EXCERPTED TEXT →
========================================

George Pieter Willem Boers (born 3 February 1811 – 30 August 1884) was a colonel of the Royal Netherlands East Indies Army, who after his retirement served as Governor of the Dutch Gold Coast.

== Biography ==
George Boers was born in Hazerswoude to Charles Guillaume Boers and Henriette Marie Gertrude l'Honore.

After the Belgian Revolution, Boers was mobilised for the Ten Days' Campaign, becoming second lieutenant with the Second Battalion of the First Division of the South Holland schutterij. In 1842, Boers sailed to the Dutch East Indies to join the Royal Dutch East Indies Army. The journal he kept during his journey from Hellevoetsluis to Batavia was posthumously published by a relative. Boers retired from the Dutch East Indies Army as a colonel.

In 1867, after his retirement from the army, Boers was installed governor of the Dutch Gold Coast. His most important task was to ensure the smooth transition of power on the forts interchanged with the United Kingdom on 1 January 1868. The trade proved a disaster, however, and Boers was blamed for not dealing with the situation well. After the wealthy Elmina merchant George Emil Eminsang and military commander L.H. Meijer went on a mission to The Hague to discuss the situation, the Dutch Minister of the Colonies Engelbertus de Waal recalled Boers and replaced him with the experienced Cornelis Nagtglas, who had been governor of the Dutch Gold Coast before.

========================================

GIVEN DATA →

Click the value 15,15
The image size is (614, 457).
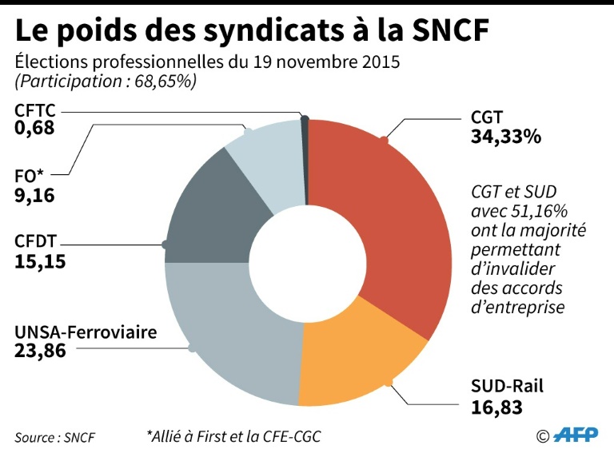coord(40,260)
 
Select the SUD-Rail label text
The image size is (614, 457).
coord(507,387)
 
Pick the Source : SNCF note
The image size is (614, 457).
coord(53,437)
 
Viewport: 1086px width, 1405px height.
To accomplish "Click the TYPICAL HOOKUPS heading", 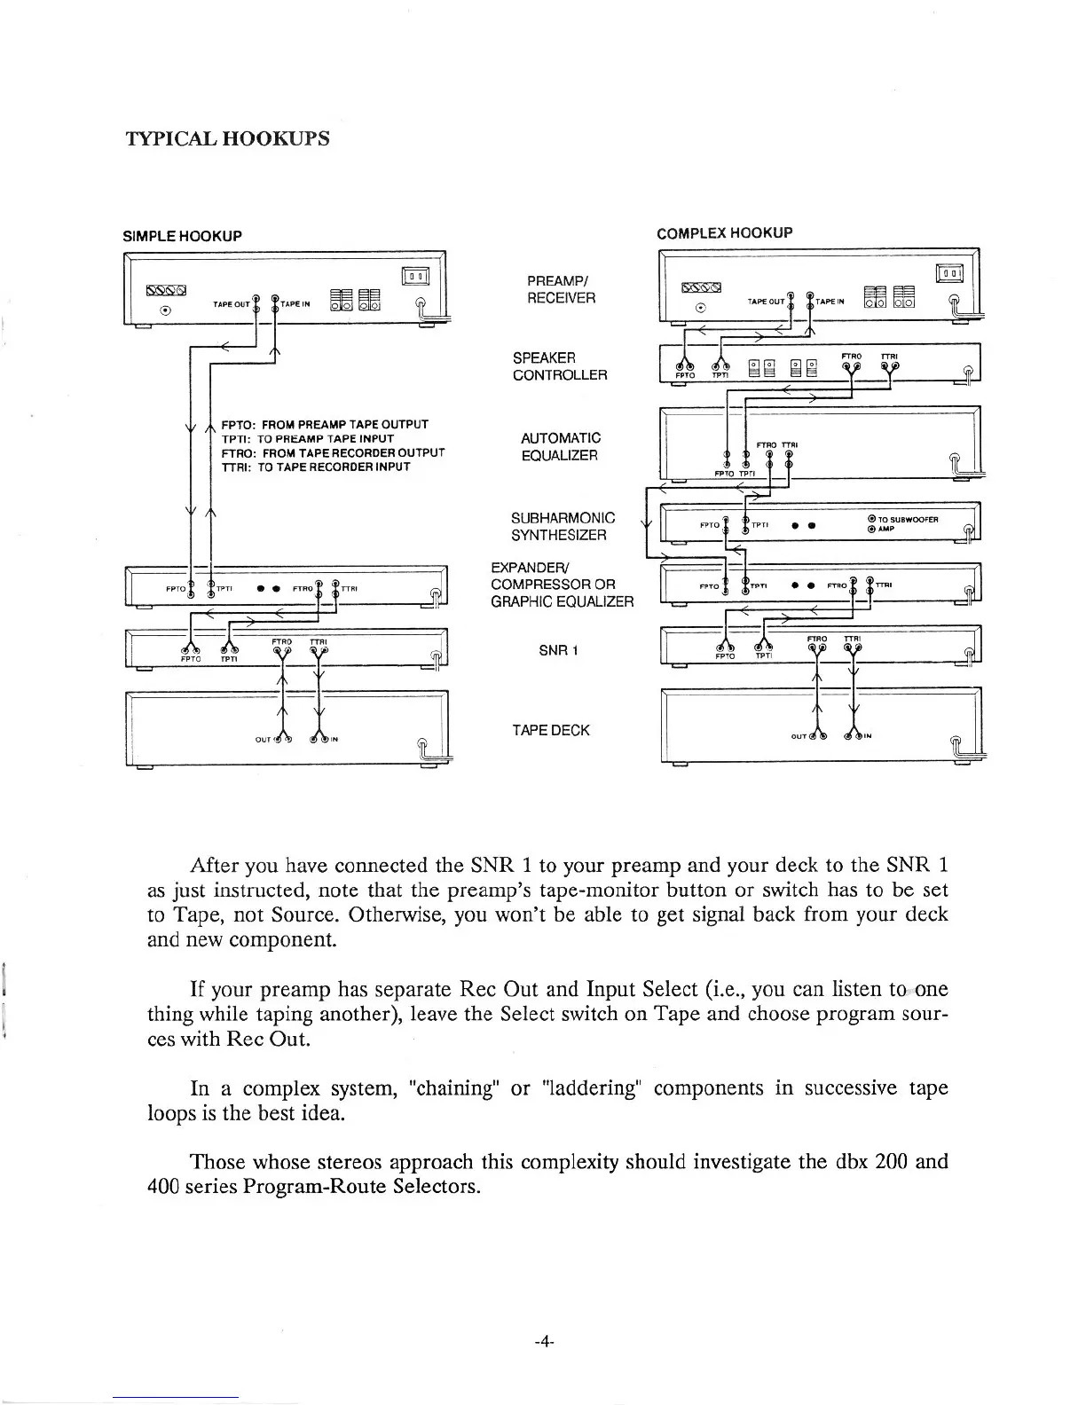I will pos(229,138).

========================================

STUDY QUESTIONS →
- A) Echo the part of the biography of George Boers from "George Pieter Willem" up to and including "as a colonel.".
- B) Write what comes next in the biography of George Boers, starting after its final sentence.
The data that comes after the biography of George Boers is separate material and has no connection to it.

WRITTEN ANSWERS →
- A)
George Pieter Willem Boers (born 3 February 1811 – 30 August 1884) was a colonel of the Royal Netherlands East Indies Army, who after his retirement served as Governor of the Dutch Gold Coast.

== Biography ==
George Boers was born in Hazerswoude to Charles Guillaume Boers and Henriette Marie Gertrude l'Honore.

After the Belgian Revolution, Boers was mobilised for the Ten Days' Campaign, becoming second lieutenant with the Second Battalion of the First Division of the South Holland schutterij. In 1842, Boers sailed to the Dutch East Indies to join the Royal Dutch East Indies Army. The journal he kept during his journey from Hellevoetsluis to Batavia was posthumously published by a relative. Boers retired from the Dutch East Indies Army as a colonel.

- B)
== Publication ==
- Dagboek Hellevoetsluis 11-5-1842 - Batavia 20-9-1842 van George Pieter Willem Boers (1811-1887) (Posthumously published by H.R. van der Woude)

== Personal life ==
Boers married Johanna Sophia Catharina van Reede van Oudtshoorn on 27 March 1850 in Semarang in the Dutch East Indies. They had three sons and four daughters.

Boers died on 30 August 1884 in Salatiga on the island of Java in the Dutch East Indies.